Deflategate: Controversy is due to Scientist Error

I’ve submitted an article entitled “New Light on Deflategate: Critical Technical Errors” pdf to Journal of Sports Analytics. It identifies and analyzes a previously unnoticed scientific error in the technical analysis included in the Wells Report on Deflategate. The article shows precisely how the “unexplained” deflation occurred prior to Anderson’s measurement and disproves the possibility of post-measurement tampering. At present, there is insufficient information to determine whether the scientific error arose because the law firm responsible for the investigation (Paul, Weiss) omitted essential information in their instructions to their technical consultants (Exponent) or whether the technical consultants failed to incorporate all relevant information in their analysis.  In either event, the error was missed by the NFL consultant Daniel Marlow of the Princeton University Department of Physics, by the authors of the Wells Report and by the NFL.
 
 

Background
Much public commentary about the Deflategate controversy has been about the Ideal Gas Law. However, contrary to many misconceptions, Exponent fully accounted for deflation according to the Ideal Gas Law.  However, they observed that there was “additional” loss of pressure in Patriot balls for which they could identify “no set of credible environmental or physical factors”.   The Wells Report said that this “tends to support a finding that human intervention may account for the additional loss of pressure”:

This absence of a credible scientific explanation for the Patriots halftime measurements tends to support a finding that human intervention may account for the additional loss of pressure exhibited by the Patriots balls.

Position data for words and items

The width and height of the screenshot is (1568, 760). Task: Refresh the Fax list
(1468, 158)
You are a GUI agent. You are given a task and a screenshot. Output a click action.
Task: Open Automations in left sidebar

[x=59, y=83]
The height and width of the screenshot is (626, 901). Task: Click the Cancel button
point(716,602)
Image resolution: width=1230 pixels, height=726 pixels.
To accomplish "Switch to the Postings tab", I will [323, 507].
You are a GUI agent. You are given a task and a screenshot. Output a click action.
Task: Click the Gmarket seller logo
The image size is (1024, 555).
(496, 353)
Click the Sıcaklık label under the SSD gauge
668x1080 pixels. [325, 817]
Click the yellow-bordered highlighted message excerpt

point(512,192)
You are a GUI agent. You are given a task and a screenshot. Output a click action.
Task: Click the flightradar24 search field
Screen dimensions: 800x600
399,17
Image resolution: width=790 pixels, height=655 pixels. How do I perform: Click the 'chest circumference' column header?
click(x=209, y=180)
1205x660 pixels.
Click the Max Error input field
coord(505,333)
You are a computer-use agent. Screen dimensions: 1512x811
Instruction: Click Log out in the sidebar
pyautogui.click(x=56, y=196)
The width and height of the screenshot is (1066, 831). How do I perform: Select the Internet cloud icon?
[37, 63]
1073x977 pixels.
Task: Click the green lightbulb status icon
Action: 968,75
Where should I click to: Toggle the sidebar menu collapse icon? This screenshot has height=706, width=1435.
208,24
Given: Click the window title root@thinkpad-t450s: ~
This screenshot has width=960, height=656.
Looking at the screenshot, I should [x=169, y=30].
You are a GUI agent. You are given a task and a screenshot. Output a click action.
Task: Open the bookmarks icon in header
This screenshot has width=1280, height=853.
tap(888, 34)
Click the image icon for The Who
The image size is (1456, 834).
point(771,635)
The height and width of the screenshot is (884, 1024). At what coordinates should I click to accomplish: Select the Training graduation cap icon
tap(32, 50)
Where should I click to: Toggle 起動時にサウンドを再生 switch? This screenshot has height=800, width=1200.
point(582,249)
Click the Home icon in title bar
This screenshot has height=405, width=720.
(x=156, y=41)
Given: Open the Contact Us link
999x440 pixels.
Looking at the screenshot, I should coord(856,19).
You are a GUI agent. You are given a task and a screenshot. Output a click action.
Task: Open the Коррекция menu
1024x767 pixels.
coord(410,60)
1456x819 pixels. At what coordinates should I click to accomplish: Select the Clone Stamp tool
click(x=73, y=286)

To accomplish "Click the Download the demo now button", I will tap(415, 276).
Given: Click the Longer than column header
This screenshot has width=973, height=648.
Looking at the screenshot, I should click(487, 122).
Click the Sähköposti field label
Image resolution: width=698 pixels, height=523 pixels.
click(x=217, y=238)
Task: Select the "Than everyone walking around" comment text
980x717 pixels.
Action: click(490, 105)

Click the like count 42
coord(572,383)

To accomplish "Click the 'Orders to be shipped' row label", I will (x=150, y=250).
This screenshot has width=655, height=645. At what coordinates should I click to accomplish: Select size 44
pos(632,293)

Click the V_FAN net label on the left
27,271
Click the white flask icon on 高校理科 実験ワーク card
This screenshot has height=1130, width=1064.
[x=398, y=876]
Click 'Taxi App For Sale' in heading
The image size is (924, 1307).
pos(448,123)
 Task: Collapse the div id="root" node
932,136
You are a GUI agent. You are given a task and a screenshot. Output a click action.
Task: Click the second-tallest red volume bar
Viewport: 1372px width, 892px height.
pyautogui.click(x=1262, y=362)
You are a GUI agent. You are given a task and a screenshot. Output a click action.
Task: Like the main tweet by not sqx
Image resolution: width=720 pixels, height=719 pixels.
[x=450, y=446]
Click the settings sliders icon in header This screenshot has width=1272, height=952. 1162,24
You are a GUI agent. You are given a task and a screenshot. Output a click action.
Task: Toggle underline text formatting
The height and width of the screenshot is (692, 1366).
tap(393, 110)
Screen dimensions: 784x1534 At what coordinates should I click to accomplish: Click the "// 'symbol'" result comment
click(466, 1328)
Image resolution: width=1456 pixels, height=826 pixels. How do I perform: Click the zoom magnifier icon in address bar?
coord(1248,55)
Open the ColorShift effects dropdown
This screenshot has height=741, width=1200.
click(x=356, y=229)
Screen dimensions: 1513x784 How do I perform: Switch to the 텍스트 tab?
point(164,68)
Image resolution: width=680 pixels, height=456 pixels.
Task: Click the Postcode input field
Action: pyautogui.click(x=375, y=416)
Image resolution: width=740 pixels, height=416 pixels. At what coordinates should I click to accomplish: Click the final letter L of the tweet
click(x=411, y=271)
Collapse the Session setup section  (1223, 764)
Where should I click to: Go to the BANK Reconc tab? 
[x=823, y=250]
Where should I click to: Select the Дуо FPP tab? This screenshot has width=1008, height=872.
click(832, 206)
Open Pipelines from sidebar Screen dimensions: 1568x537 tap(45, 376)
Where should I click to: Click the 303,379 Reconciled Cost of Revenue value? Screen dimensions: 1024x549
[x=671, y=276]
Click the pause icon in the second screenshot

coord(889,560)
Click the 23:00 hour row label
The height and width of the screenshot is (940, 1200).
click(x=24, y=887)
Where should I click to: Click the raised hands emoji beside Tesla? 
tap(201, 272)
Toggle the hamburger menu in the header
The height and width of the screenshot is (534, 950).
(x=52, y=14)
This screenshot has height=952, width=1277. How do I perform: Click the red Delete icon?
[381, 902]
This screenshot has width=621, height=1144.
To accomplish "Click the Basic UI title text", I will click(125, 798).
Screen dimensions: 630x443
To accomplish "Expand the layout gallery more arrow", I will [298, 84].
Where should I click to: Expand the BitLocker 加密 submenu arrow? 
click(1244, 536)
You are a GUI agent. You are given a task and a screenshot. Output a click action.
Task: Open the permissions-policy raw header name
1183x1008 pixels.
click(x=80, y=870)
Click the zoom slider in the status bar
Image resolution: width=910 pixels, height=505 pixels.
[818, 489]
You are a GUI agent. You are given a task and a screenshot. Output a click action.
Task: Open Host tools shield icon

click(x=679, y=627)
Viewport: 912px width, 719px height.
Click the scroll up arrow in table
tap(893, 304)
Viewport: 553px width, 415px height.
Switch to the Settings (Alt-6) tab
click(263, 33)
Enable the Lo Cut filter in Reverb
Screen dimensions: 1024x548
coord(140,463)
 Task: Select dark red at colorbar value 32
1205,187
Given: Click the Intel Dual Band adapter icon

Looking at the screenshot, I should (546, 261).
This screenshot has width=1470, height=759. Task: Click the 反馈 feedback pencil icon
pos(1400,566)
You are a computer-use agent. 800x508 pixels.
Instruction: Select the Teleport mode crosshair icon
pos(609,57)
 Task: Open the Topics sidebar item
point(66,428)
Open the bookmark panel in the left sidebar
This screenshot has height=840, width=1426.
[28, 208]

EXERCISE SET
1. According to the Deflategate post, which firm served as the technical consultants to the law firm that ran the investigation?
2. Summarize the Deflategate post in two sentences.
3. Pick up the Deflategate post after its final sentence and continue it.
The records are material unrelated to the Deflategate post.

PER-TASK ANSWERS
1. Exponent served as the technical consultants.

2. The author has submitted an article to the Journal of Sports Analytics that identifies a previously unnoticed scientific error in the Wells Report's technical analysis, shows how the "unexplained" deflation occurred before Anderson's measurement, and disproves post-measurement tampering. Although Exponent fully accounted for deflation under the Ideal Gas Law, it found an "additional" pressure loss in Patriot balls with no credible explanation, which the Wells Report said tends to support a finding of human intervention.

3.
While Exponent did not expressly quantify the additional pressure loss – a very peculiar omission,  it was approximately 0.35 psi, as compared to an observed pressure loss of approximately 1.4 psi, due to changes in temperature and the balls becoming wet offset by slight warming during intermission.  Drawing on information in the Exponent Report (see article for details), for Patriot balls (left two columns) and Colt balls (right two columns), the figure below compares estimates of the impacts of cooling (Ideal Gas Law) and wet footballs to observed deflation during the intermission plus an allowance for warming during intermission.  Information for Colt balls reconcile almost exactly, but there is a discrepancy of about 0.38 psi for Patriot balls. This discrepancy is almost exactly equal to the bias of referee Anderson’s Logo Gauge (orange) – a coincidence that should alarm any analyst of this data (including Exponent, Marlow and Wells).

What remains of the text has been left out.